Cloth Rendering

At the end of each frame, after rope simulation has been performed, rendering takes place: the ObiClothRenderer/ObiTearableClothRenderer/ObiSkinnedClothRenderer components will update the cloth mesh to keep it in sync with the particle based simulation.

Internally, updating the cloth mesh this requires two steps:

  • Move each mesh vertex to the position of the corresponding particle. Optionally, copy particle color to vertex color (for shader use).
  • Update the mesh's tangent space (normal and tangent vectors).

Obi will let you choose between several following modes to update the mesh's tangent space:

CopyNormalsFromSimulation (normals only)

Every frame, Obi will calculate area-weighted normals for each particle in the cloth. These are used by some constraints, such as aerodynamics. This mode copies the normal of each particle to the corresponding mesh vertices. All it involves is copying existing data from one array to another, so this is the cheapest mode.

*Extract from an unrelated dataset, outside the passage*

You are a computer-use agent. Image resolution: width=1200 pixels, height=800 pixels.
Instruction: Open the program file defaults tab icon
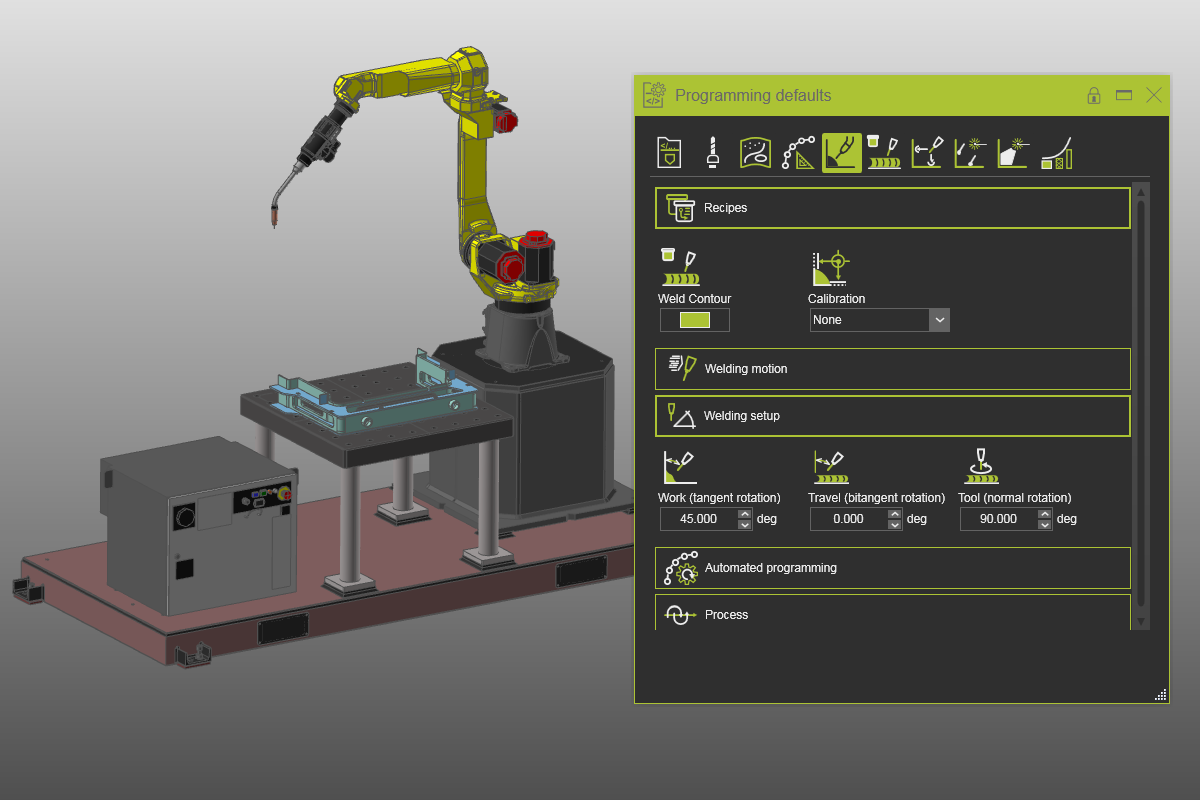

RecalculateNormalsFromMesh (normals only)

Calls Unity's Mesh.RecalculateNormals. Moderately expensive, results in slightly higher-quality normals than CopyNormalsFromSimulation.

RecalculateNormalsAndTangentsFromMesh (normals and tangents)

Calls Unity's Mesh.RecalculateNormals and Mesh.RecalculateTangents. The resulting normals are the same as when using RecalculateNormalsFromMesh, but this recalculates tangents too.

TransformNormalsAndTangents (normals and tangents)

Most expensive mode, best quality. Calculates a per-vertex matrix that transforms the mesh's rest normals/tangents to the deformed tangent space. Use this if your mesh contains hand-crafted normal seams or tangents that you don't want to change during simulation.